Orbits in an Axisymmetric Potential
A flattened galaxy is well described by the Miyamoto-Nagai potential $\Phi(R,z) = -GM / \sqrt{R^2 + (a + \sqrt{z^2 + b^2})^2}$, with cylindrical radius $R$, height $z$, disk scale length $a$ and thickness $b$. Because this is not an inverse-square point-mass field, the radial and azimuthal oscillation frequencies are incommensurate, so a generic bound orbit does not close: it precesses, filling a rosette bounded by an inner and outer radius. Energy $E$ and the angular momentum component $L_z$ about the symmetry axis are conserved and pin the rosette, while a third (non-classical) integral confines the motion in the meridional plane. The playground integrates an orbit with a symplectic step and shows the rosette plus the conserved quantities holding flat.
WHAT TO TRY
- Lower the azimuthal speed v_phi below the circular speed: the orbit is eccentric and the rosette tightens, sweeping between a near pericenter and a far apocenter.

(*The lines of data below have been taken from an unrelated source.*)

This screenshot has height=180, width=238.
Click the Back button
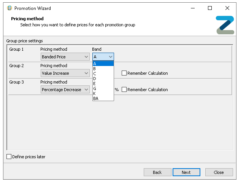pyautogui.click(x=157, y=172)
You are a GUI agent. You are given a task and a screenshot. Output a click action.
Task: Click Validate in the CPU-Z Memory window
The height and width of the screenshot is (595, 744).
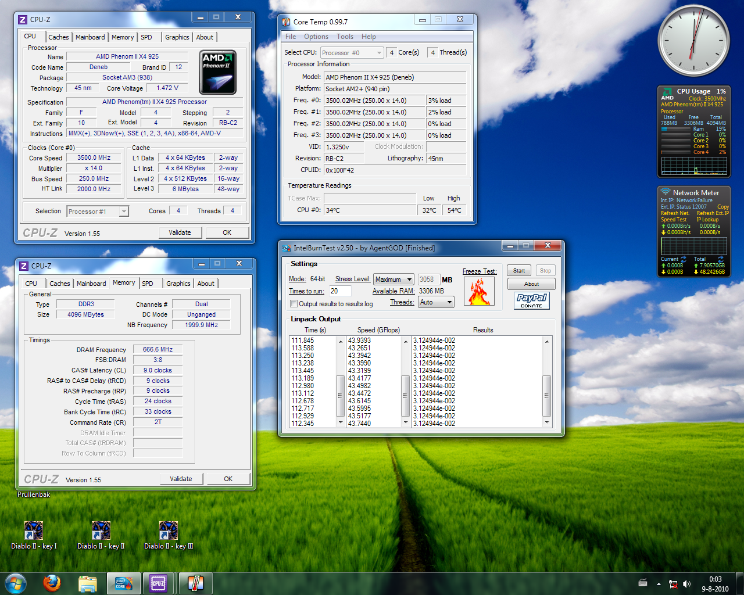point(181,479)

- Add a vertical kick v_z: the star oscillates above and below the disk plane, and the meridional (R, z) trace fills its allowed box, the region inside the zero-velocity curve Phi_eff = E.
- Drag the 3D view to rotate it and watch the orbit weave a thick torus, never closing on itself, the generic behaviour in a non-Keplerian potential.
- Watch the readout: the energy and L_z hold flat (the symplectic integrator conserves them), which is why the peri and apo radii stay fixed.